La page Facebook du Damoiseau est suivi par plus de 78.000 personnes sur Facebook. Voici la seconde partie de son interview pour Blasting News.

 

Virginie Caille : Pendant quelques semaines, tu avais dû stopper tes publications à cause d'ennuis judiciaires. Est-ce que tu veux bien revenir sur cet incident ? 

Le Damoiseau : Tout ce que je peux en dire, c’est que certains – je ne citerais pas leurs noms pour des raisons hygiéniques - ont cru pouvoir me faire taire par la voie judiciaire. Malheureusement pour ces ennemis de la liberté d’expression, on est dans un pays où on a encore le droit à l’impertinence, à l’irrévérence, et même au blasphème : ce droit m’a été reconnu.

 

VC : Parfois tu es pris à parti sur ta page, est-ce que les commentaires négatifs ou les insultes te blessent ?

LD : Ça me laisse de marbre. Les insultes ruissellent sur le dos de mon indifférence.

 

VC : Aujourd'hui selon toi que manque-t-il à la communauté noire pour réussir en France ?

LD : C’est une question à mille et une réponses ! Mais je n’en donnerais ici que les plus importantes : Amour de soi, connaissance de soi, unité, solidarité, fierté etc... Tout ceci passe obligatoirement par l’érection d’une conscience collective communautaire, c’est-à-dire un sentiment d’appartenance à une communauté et une envie réelle et sérieuse de faire avancer celle-ci. C’est de cette conscience collective communautaire que dépend tout le reste. Par ailleurs, la quête du savoir est indispensable pour affermir cette conscience collective. Il faut cultiver l’intelligence en recherchant sans cesse la connaissance. On ne le dira jamais assez, le savoir est un pouvoir. Hélas, les noirs en général lisent peu, pour ne pas dire pas du tout. Il faut faire primer l’intellect sur l‘affect, et non plus se contenter de satisfaire des besoins digesto-festifs. Il faut se réconcilier avec la maxime cartésienne "Je pense donc je suis" car la première force et la première richesse, sont dans la tête. Un changement copernicien s’impose. En ce sens, les noirs gagneraient à prendre exemple sur les asiatiques ou les juifs qui sont des références archétypales en la matière.

 

VC : Que réponds-tu à ceux qui te taxent de raciste ?

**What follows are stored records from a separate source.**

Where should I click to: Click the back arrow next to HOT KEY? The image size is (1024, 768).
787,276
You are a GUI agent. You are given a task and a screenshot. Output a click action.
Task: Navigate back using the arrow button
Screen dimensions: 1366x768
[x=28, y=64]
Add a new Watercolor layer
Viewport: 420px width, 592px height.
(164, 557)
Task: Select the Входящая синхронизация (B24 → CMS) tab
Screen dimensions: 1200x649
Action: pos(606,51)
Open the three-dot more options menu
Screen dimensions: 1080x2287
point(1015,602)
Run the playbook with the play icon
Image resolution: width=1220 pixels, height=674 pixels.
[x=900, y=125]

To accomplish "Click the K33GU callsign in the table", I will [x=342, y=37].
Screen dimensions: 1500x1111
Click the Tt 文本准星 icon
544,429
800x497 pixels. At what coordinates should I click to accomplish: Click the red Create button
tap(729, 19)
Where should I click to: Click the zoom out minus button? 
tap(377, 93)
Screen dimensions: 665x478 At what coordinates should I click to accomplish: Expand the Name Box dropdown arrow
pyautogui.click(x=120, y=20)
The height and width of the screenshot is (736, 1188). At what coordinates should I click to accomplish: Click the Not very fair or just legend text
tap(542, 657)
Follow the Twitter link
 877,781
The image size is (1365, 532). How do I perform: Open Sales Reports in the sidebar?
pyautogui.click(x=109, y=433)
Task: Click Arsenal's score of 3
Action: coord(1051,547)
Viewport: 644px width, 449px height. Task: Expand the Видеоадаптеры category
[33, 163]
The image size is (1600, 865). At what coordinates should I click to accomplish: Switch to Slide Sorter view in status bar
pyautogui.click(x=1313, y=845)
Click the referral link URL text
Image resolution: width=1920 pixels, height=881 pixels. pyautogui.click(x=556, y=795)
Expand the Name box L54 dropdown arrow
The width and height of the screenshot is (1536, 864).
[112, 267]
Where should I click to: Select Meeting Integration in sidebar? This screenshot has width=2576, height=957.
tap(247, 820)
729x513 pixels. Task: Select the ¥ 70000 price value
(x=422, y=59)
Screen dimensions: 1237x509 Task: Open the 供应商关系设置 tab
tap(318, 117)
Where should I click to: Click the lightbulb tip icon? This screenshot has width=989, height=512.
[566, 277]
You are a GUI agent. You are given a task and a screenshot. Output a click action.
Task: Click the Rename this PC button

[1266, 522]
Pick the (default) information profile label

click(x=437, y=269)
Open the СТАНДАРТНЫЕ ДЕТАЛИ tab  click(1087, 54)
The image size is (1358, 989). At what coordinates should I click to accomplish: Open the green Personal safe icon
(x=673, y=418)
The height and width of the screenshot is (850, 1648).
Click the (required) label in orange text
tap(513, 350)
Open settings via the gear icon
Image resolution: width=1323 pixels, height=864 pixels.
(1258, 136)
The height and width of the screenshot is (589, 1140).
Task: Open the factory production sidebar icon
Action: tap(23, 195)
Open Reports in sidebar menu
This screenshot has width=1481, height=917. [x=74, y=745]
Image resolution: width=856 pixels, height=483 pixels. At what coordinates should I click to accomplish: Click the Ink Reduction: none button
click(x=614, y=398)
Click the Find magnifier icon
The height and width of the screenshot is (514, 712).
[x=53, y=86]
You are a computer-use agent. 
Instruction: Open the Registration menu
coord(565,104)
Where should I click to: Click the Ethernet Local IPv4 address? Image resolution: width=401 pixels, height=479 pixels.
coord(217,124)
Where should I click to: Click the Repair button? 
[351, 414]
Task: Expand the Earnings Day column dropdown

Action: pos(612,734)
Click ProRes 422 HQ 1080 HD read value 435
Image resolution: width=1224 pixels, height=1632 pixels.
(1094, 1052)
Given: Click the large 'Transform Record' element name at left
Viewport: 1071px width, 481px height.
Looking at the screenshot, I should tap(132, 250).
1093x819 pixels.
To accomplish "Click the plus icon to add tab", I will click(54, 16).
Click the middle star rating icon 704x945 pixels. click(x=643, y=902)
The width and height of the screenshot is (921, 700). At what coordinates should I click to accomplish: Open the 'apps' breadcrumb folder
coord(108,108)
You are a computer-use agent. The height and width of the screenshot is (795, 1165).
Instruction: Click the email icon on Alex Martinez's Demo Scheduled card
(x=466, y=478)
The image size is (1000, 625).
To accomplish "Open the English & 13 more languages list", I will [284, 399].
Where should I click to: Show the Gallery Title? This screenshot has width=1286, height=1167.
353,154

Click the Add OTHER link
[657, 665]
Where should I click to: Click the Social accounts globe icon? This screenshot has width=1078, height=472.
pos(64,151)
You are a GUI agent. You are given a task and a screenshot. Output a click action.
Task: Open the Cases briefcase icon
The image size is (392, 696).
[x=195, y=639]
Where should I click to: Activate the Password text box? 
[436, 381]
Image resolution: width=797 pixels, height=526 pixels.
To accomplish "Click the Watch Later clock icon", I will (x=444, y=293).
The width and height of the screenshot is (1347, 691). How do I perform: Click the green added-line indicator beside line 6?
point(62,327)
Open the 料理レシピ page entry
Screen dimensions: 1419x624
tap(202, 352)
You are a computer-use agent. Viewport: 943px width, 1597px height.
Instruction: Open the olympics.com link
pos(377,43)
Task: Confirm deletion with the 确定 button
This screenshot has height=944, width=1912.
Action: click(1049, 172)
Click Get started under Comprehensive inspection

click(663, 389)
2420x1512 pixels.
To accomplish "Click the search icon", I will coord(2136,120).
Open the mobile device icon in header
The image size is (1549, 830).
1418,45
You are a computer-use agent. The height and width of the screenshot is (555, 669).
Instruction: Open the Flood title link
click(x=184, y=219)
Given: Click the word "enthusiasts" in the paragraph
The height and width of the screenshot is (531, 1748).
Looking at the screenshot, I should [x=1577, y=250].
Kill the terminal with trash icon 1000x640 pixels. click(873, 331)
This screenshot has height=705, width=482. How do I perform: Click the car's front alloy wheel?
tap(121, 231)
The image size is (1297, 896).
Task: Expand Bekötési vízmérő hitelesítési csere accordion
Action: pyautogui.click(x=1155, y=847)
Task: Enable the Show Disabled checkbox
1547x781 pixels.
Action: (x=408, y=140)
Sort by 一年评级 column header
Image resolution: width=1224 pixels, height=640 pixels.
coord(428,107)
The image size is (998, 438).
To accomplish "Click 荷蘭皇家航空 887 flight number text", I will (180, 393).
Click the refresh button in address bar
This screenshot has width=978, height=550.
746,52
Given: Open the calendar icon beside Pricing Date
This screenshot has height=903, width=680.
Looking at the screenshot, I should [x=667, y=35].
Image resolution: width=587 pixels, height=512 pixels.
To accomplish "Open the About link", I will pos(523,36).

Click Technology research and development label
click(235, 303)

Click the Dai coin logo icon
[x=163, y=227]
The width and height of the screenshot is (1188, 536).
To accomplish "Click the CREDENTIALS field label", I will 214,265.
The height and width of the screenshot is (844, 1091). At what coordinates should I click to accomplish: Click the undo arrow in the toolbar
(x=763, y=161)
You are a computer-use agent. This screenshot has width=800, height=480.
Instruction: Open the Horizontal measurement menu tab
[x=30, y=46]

LD : Ça dépend de l’acception donnée à ce mot que les gens balancent trop souvent à tort et à travers. Si dire tout haut ce que beaucoup pensent tout bas, c’est être raciste, si appeler un chat un chat, c’est être raciste, alors on peut tout à fait me considérer comme tel. Peu m’en chaut ! Au demeurant, il ne vous aura pas échappé que la devise de ma page c’est "Ne rien dire pour nuire, Ne rien taire pour plaire". En clair, je ne cherche pas à être aimé de qui que ce soit. Au contraire, je suis comme Cyrano de Bergerac : déplaire est mon plaisir, j’aime qu’on me haïsse !

 

Le Damoiseau : "La Chronique Epicée doit être et rester une tribune de réflexion !"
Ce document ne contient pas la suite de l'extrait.